Alicia and the Light Bulb People in Star Factory 13

Written by Barbara Roman

Illustrated by Vladimir Cebu

Ten-year-old Alicia is shopping with her mother for new lamps. Her mood is upbeat as she walks through Walker’s Furniture store two weeks before Christmas. Suddenly, she is mesmerized by a beautiful Christmas tree which appears in the middle of the floor. Alicia stares at its beautiful star and is whisked away to the 13th floor on an elevator that opens to a light bulb factory. She finds herself in a factory where light bulbs are retired after they stop working. Alicia meets Carelia, the fairy goddess who oversees the factory. Carelia informs Alicia that the light bulbs must pass a test to determine whether they might become stars and that she needs Alicia to help her. Alicia is confused and upset. She doesn’t understand why she is needed and how she wound up in a place where there is no past or tomorrow, but she will learn much about unique personalities, utilizing our talents, and working cooperatively. What is expected of her and why was she chosen? Will Alicia ever get back to her world? Did she ever leave it?

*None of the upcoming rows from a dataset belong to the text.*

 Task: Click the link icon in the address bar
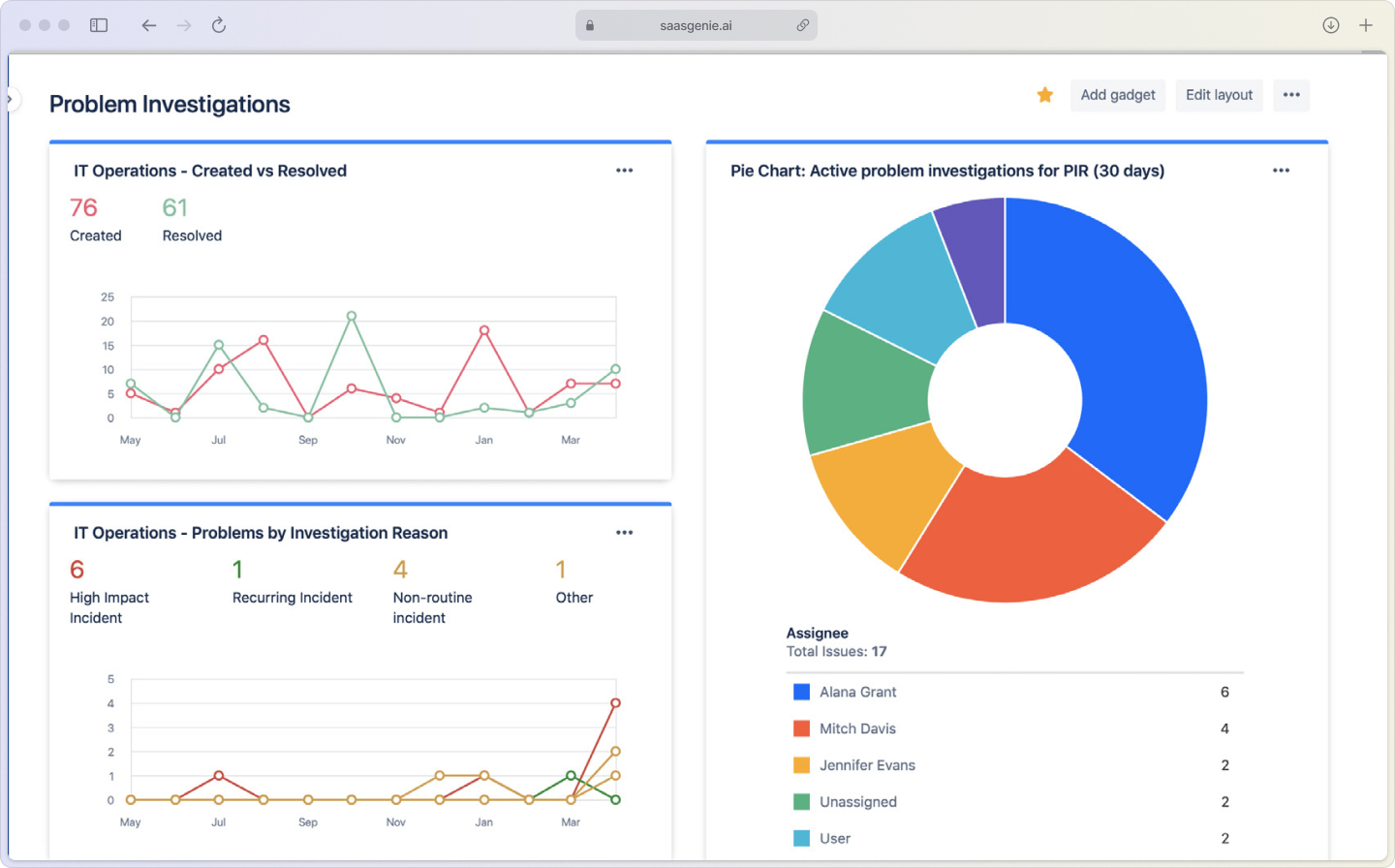(803, 25)
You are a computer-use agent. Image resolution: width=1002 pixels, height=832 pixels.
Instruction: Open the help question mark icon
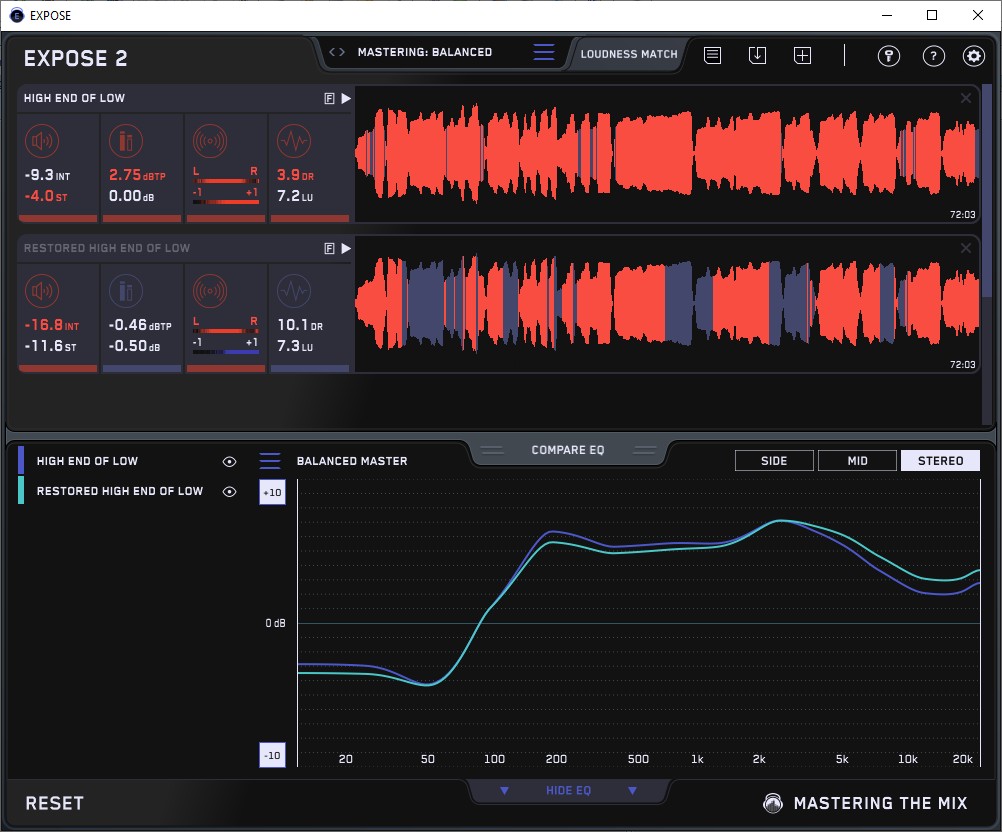coord(932,56)
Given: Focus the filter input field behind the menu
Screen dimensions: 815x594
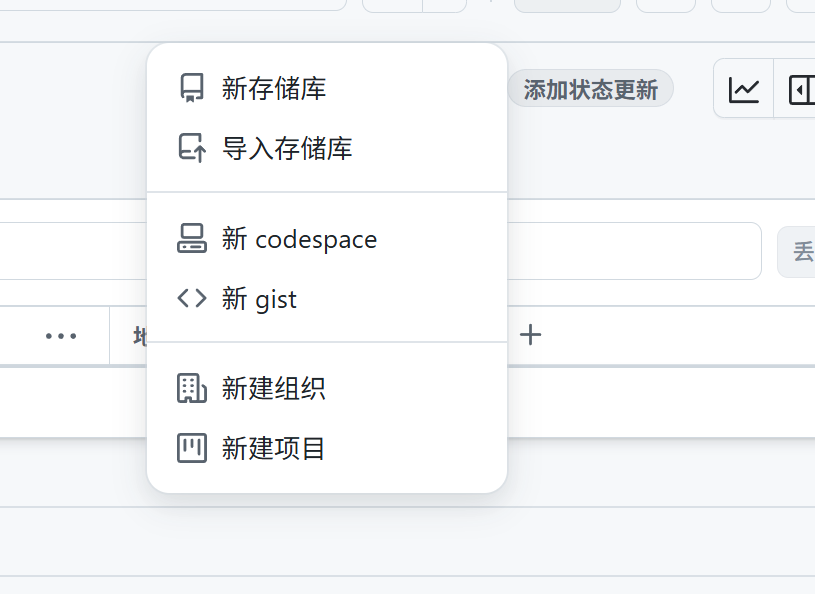Looking at the screenshot, I should 70,251.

This book is a charming fantasy, mystery, and science fiction read. It might be considered both a chapter book or a short story. The fifty-page length makes it a good choice for reluctant readers. Cebu creates dazzling illustrations and the large font size make it a good choice for beginning readers, while the intricate plot and well-developed characters will appeal to middle-grade and young adult audiences.